WORK REQUEST:
Skip the pictures and write out, word for word, the lines below from the one with "Click the ЧАС НАЗАД timestamp" through the one with "Click the Repetir Contraseña input box", inclusive.

RECORDS TO PROCESS:

───

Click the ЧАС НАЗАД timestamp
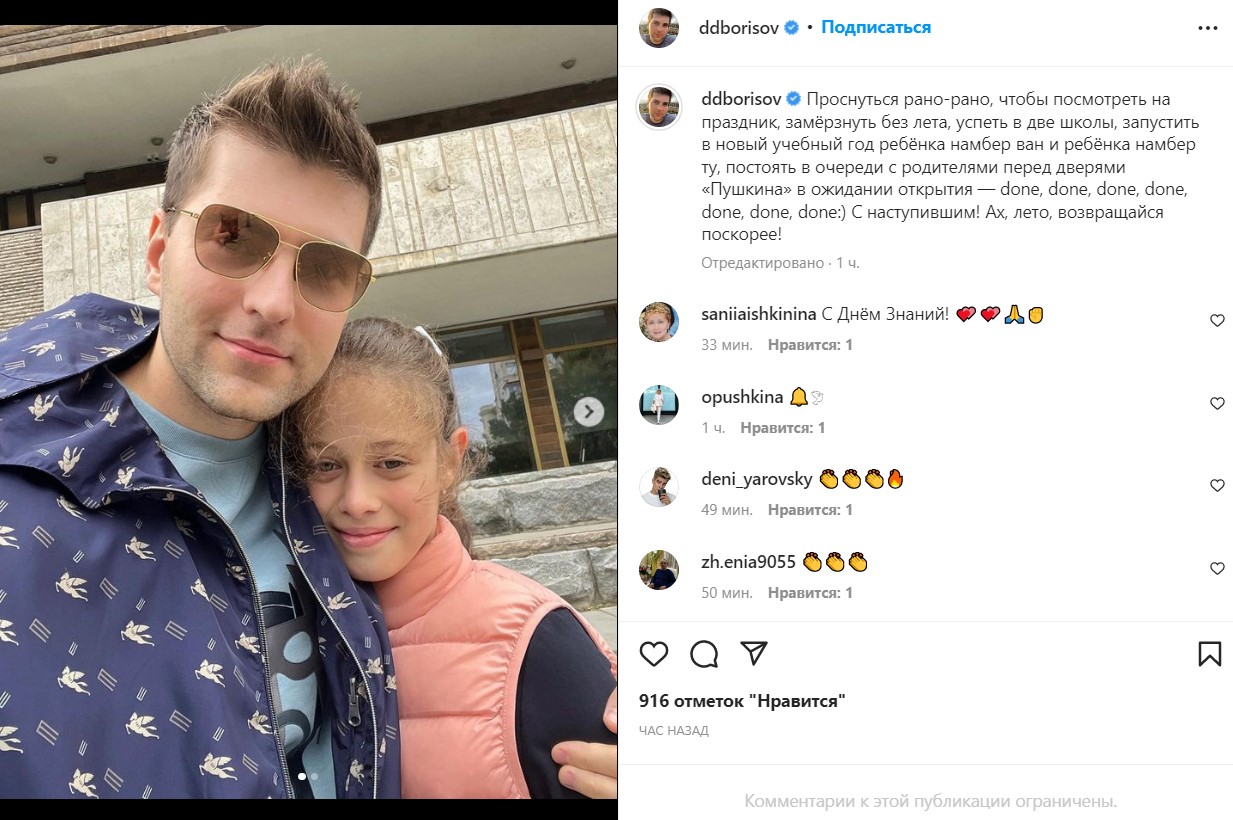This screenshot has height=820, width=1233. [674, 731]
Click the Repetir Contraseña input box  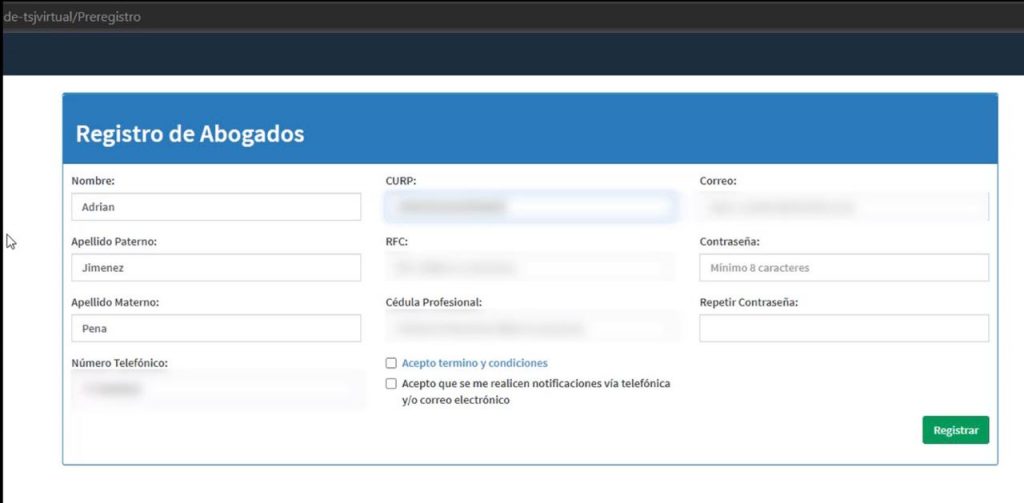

───

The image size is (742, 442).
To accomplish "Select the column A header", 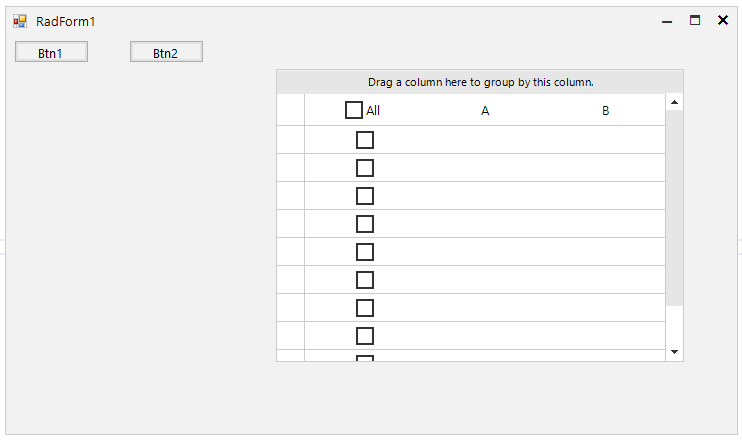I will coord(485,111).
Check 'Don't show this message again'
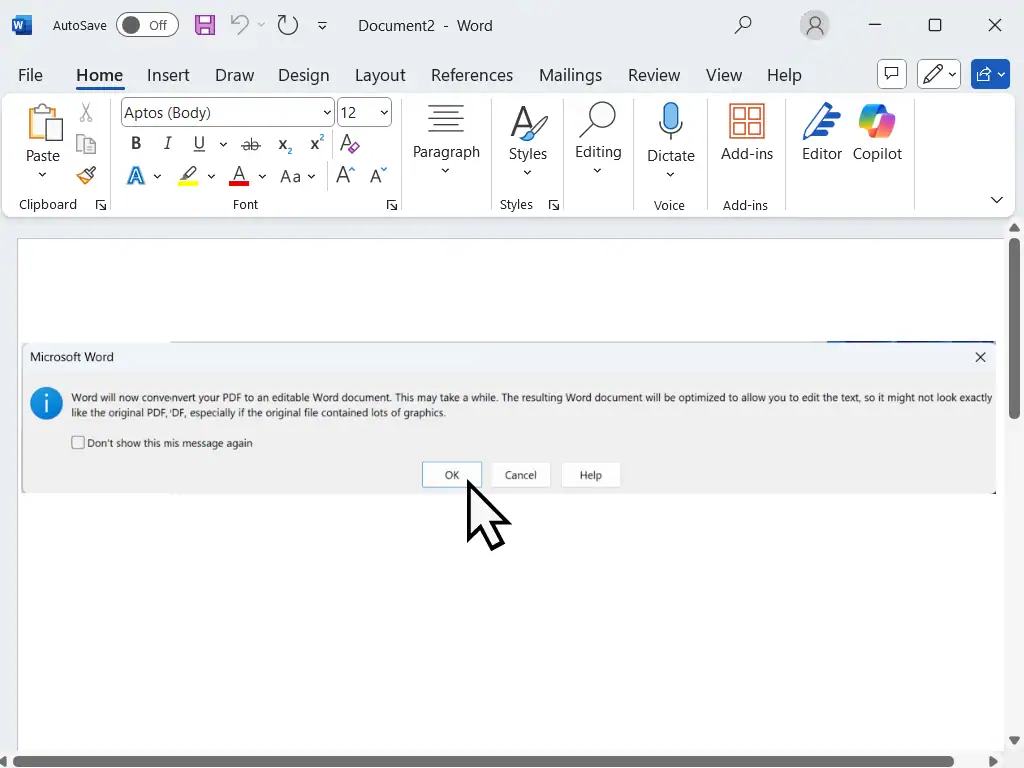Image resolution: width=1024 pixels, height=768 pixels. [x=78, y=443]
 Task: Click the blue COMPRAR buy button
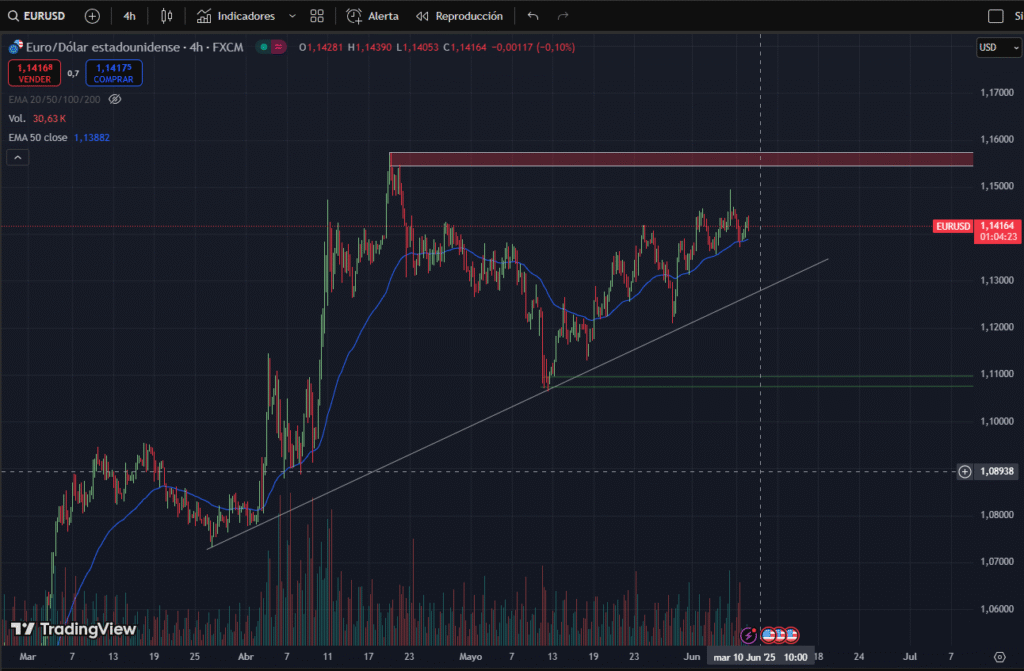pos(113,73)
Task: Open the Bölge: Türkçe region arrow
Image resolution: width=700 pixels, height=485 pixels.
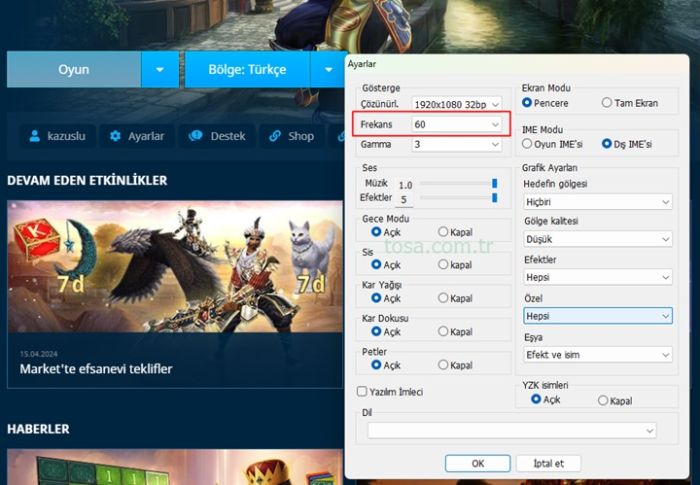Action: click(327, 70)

───

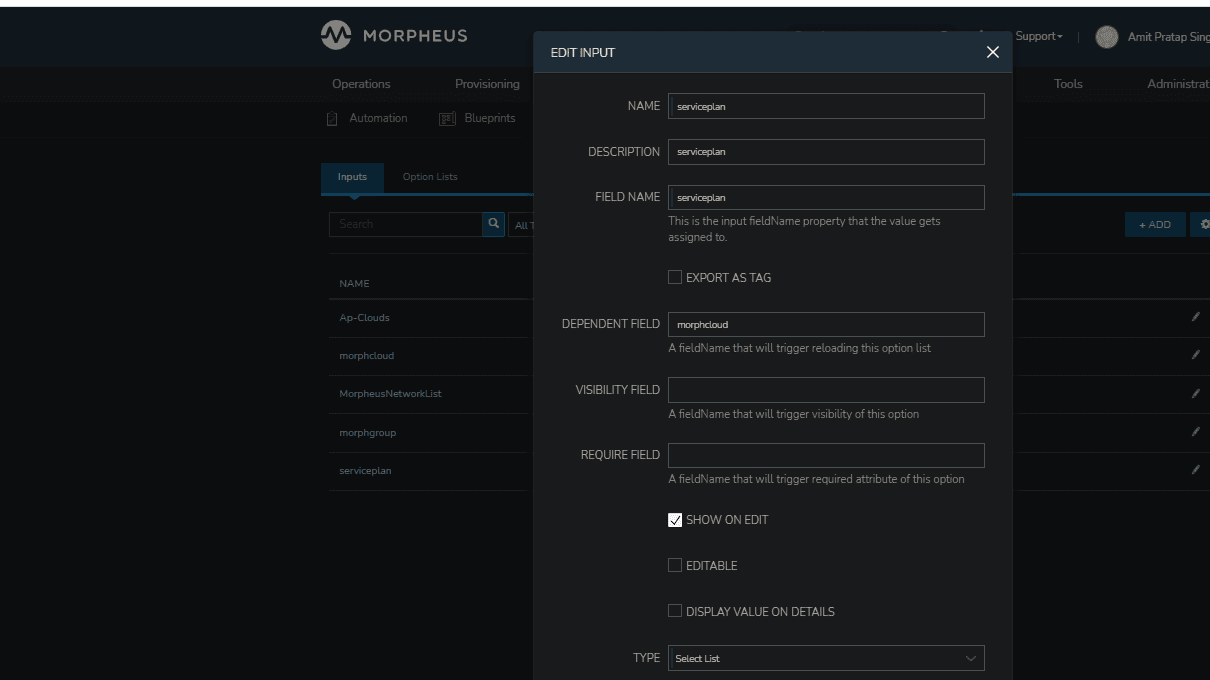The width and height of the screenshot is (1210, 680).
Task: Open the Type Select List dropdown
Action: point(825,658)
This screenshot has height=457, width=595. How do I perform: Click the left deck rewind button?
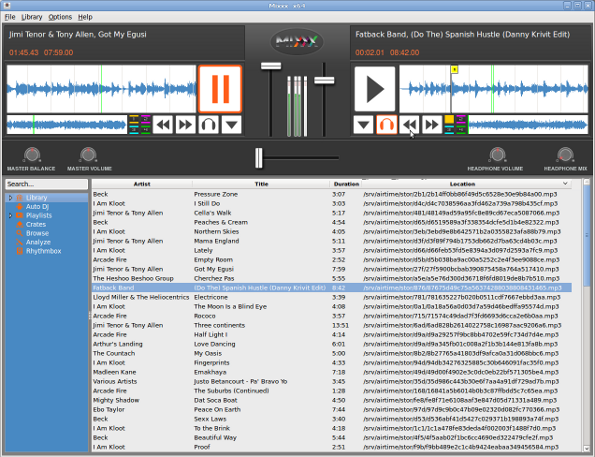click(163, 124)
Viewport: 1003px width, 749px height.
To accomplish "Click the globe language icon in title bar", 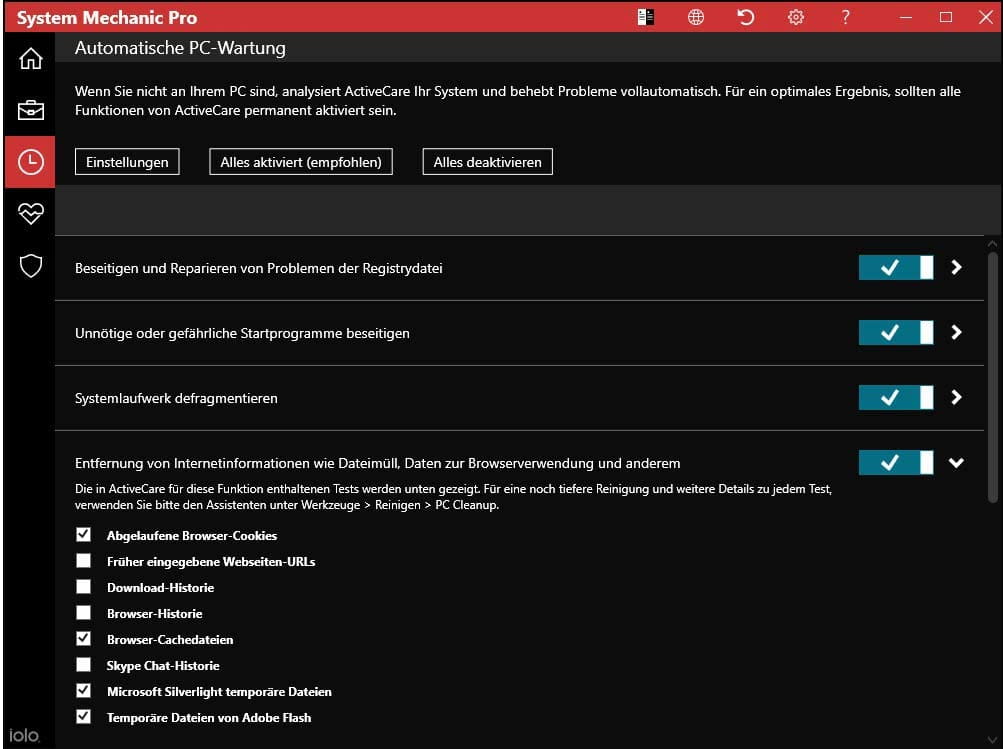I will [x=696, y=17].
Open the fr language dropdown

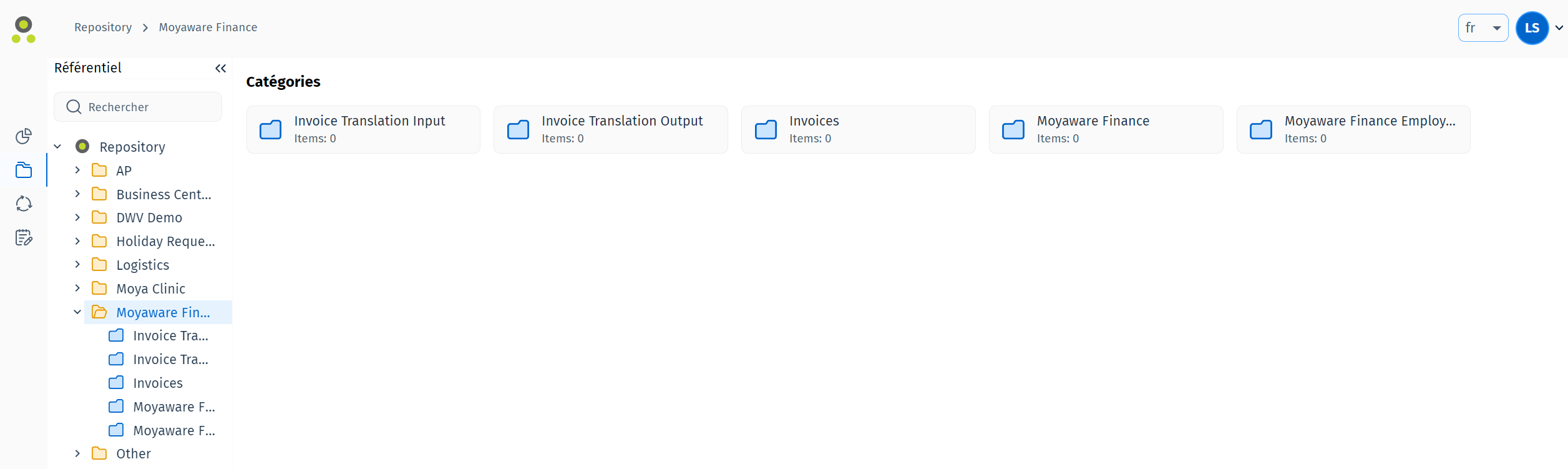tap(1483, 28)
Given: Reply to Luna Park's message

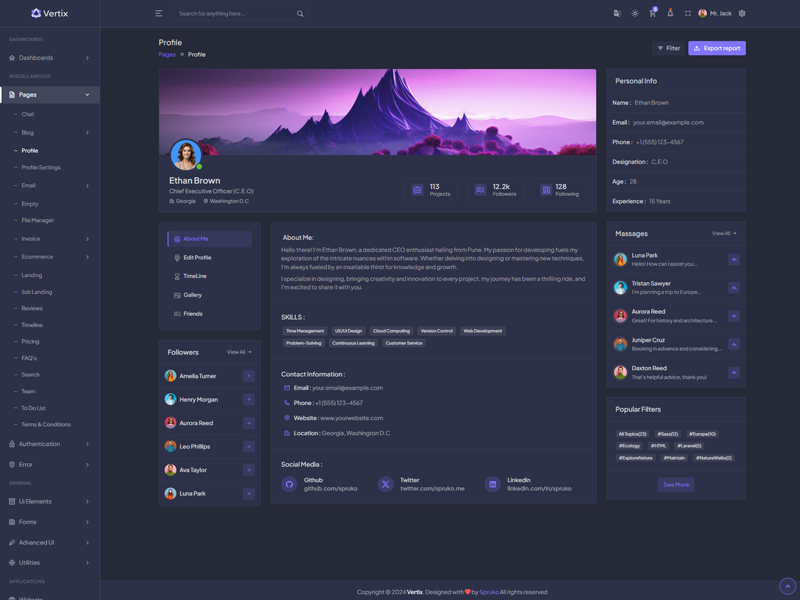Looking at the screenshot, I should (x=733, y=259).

───

YOUR SOLUTION:
Click the ЧАС НАЗАД timestamp
This screenshot has height=820, width=1233. [674, 731]
Click the Repetir Contraseña input box  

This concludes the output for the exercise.